Decidiu-se, então, acabar com eles. A razão era muito simples: o custo de manutenção dessa dívida, com taxas de juros que chegavam a 57%, e prazos muito curtos, era muito alto para o Estado.
No entanto, a estratégia escolhida foi substituir esses títulos por outros semelhantes, chamados Leliq.
A verdade é que, desde então, o estoque da dívida do BCRA não só não foi reduzido, como quase triplicou desde o final de 2018. A principal razão é que, com um déficit fiscal financiado, em parte, com emissão monetária, os mercados têm um excesso de pesos que estão tentando absorver com esses títulos.
O que podemos aprender com tudo isso?
“Às vezes, más decisões de política monetária podem acabar exacerbando os próprios problemas que pretendiam resolver .”
O custo acumulado derivado dos juros do Lebac, Leliq e outros títulos de dívida emitidos pelo banco central na Argentina tem sido tão alto nos últimos anos que para enfrentá-lo teve que recorrer à impressão de dinheiro, contrariando assim o propósito para o qual eles foram criados, para reduzir a base monetária.
Além disso, representam um imenso custo de oportunidade para a economia do país, pois absorvem parte da poupança que, de outra forma, permitiria financiar o consumo e o investimento no setor privado. Esse efeito de deslocamento do investimento privado, chamado em economia de ” crowding out “, atingiu níveis nunca vistos na Argentina desde a crise de 2001.
De fato, como podemos ver no gráfico acima, em julho deste ano o setor público absorveu 59,56% do crédito total da economia. Se compararmos esses números com dezembro de 2020, os números são ainda piores, pois do novo crédito gerado este ano, 75,90% é direcionado ao financiamento do Estado.
A principal lição que podemos tirar do que aconteceu na República Dominicana e na Argentina é que decisões ruins de política monetária podem acabar exacerbando os problemas que deveriam resolver. Bem, não vamos subestimar o efeito cobra e as palavras de Thomas Sowell, em que ele aludiu à medição da política pelo seu impacto na sociedade e não pela intenção com que essa política foi aplicada. Mas não só isso, mas também essas decisões podem estrangular o crédito ao setor privado, dificultando o investimento e prejudicando a produtividade.
Podemos, portanto, dizer que o défice parafiscal, embora a contabilização seja separada do apresentado pelo Governo, pode acabar por condicionar a economia como um todo.
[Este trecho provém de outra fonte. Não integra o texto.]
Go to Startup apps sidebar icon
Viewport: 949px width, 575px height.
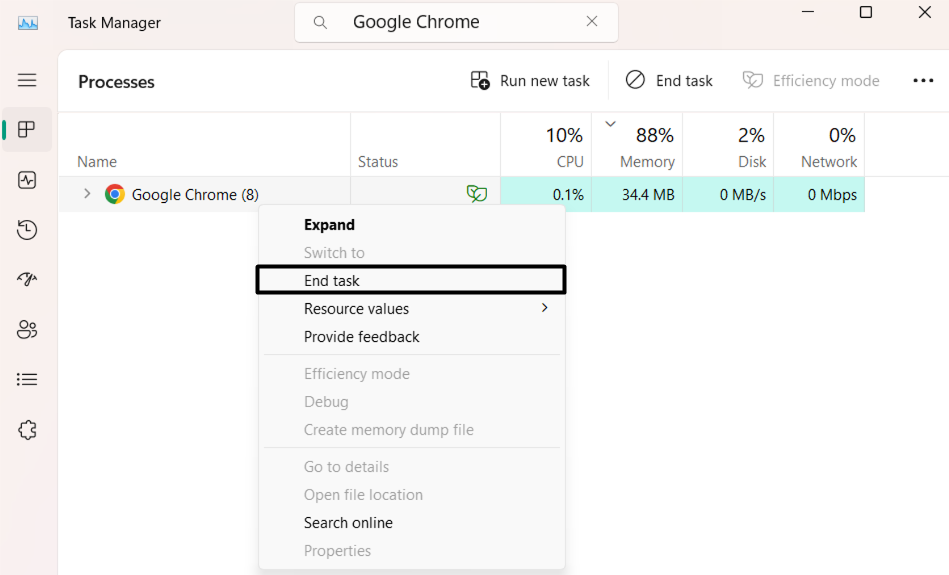pyautogui.click(x=27, y=280)
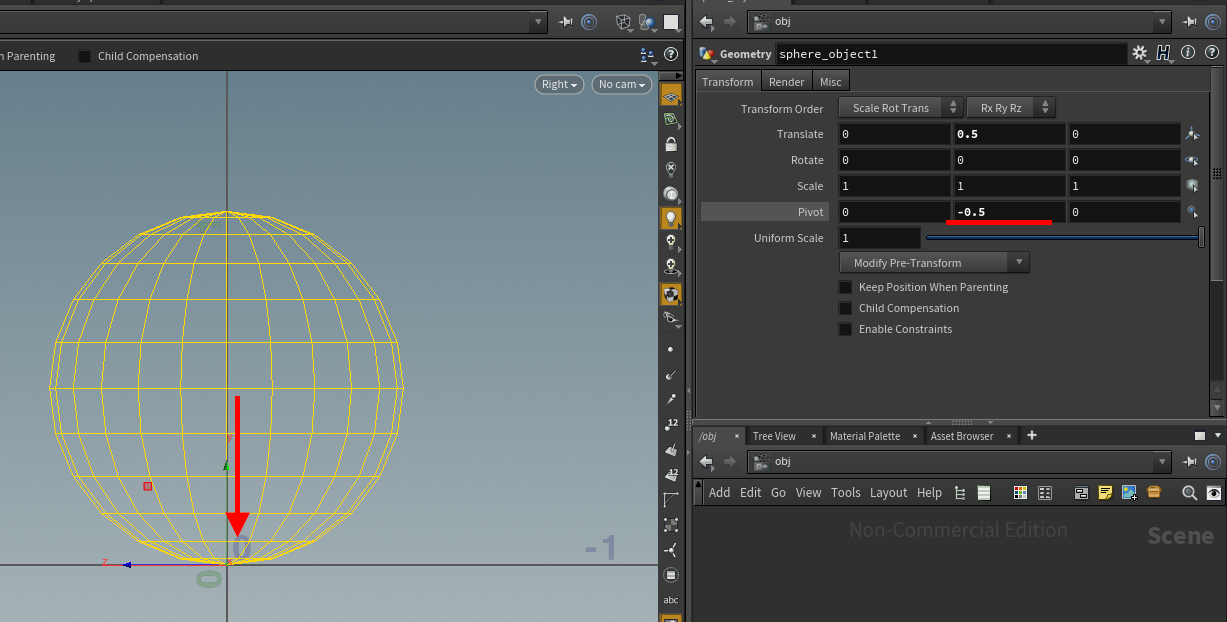Switch to the Render tab
Image resolution: width=1227 pixels, height=622 pixels.
click(786, 82)
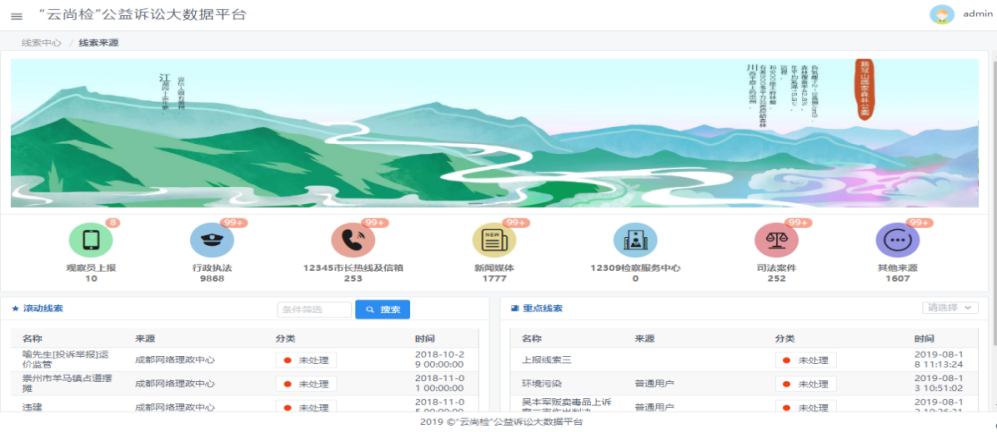Expand the 请选择 dropdown in 重点线索
This screenshot has height=432, width=997.
tap(950, 308)
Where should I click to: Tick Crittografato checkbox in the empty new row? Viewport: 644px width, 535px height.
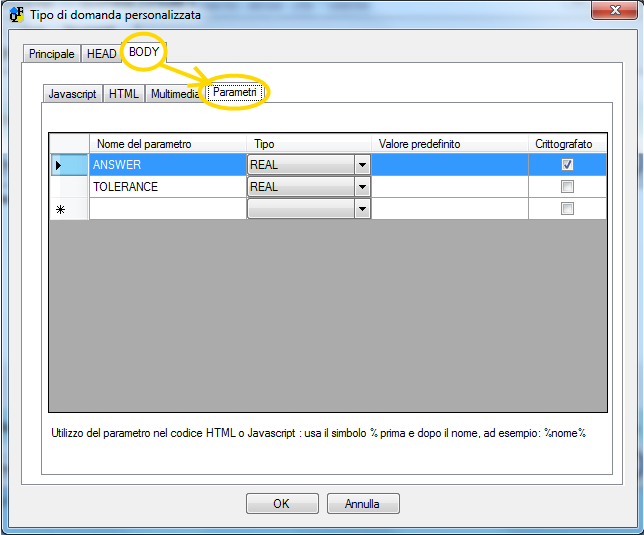click(x=567, y=209)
A razão é que, se o déficit parafiscal for muito alto e os bancos centrais começarem a ver que suas reservas estão em perigo, os governos serão forçados a se encarregar do problema.
Naturalmente, isso pode envolver decisões impopulares, como aumentar impostos ou desviar recursos de outras áreas do Estado para cobrir esse déficit.
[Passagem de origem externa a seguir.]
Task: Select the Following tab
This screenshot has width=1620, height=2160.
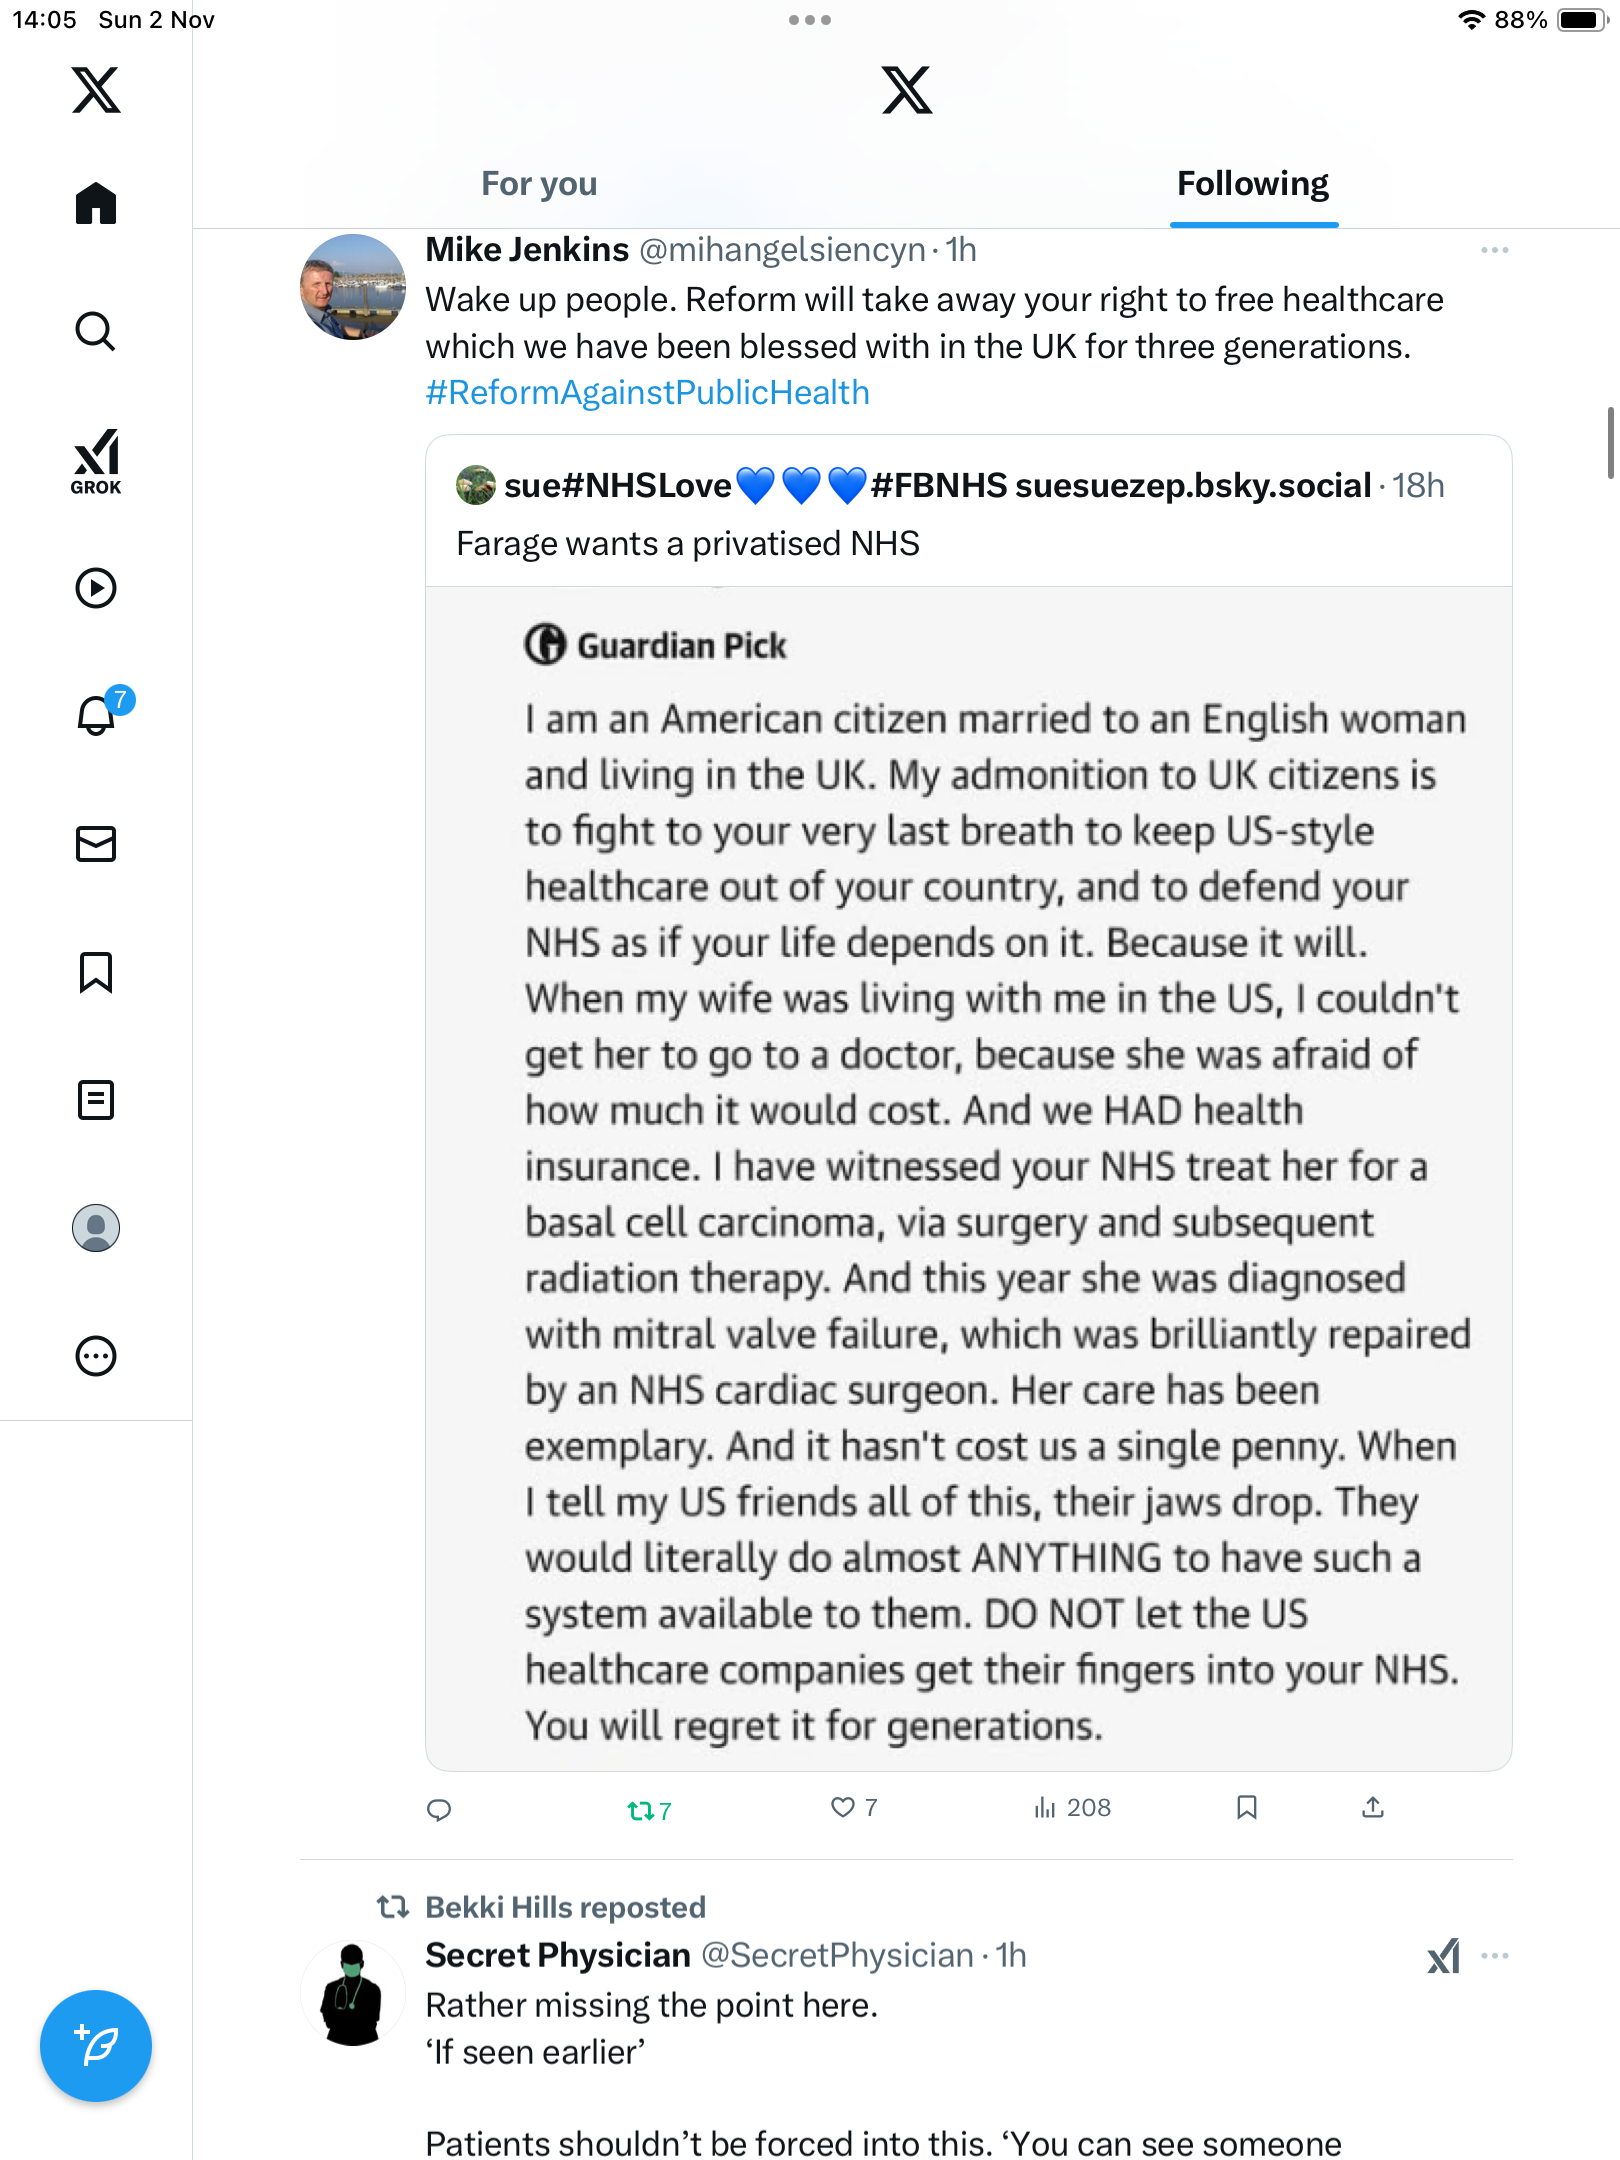Action: point(1253,184)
É por isso que é especialmente importante que, quando analisamos as perspectivas econômicas de um país, não prestemos atenção apenas ao que seu governo faz. Às vezes, como vimos repetidamente, erros de um banco central podem desestabilizar a economia, mesmo que o governo mantenha suas contas em ordem. Assim como ouvimos tantas vezes sobre a importância da disciplina fiscal, talvez devêssemos lembrar que a disciplina monetária é igualmente importante para nossas economias e seu bem-estar.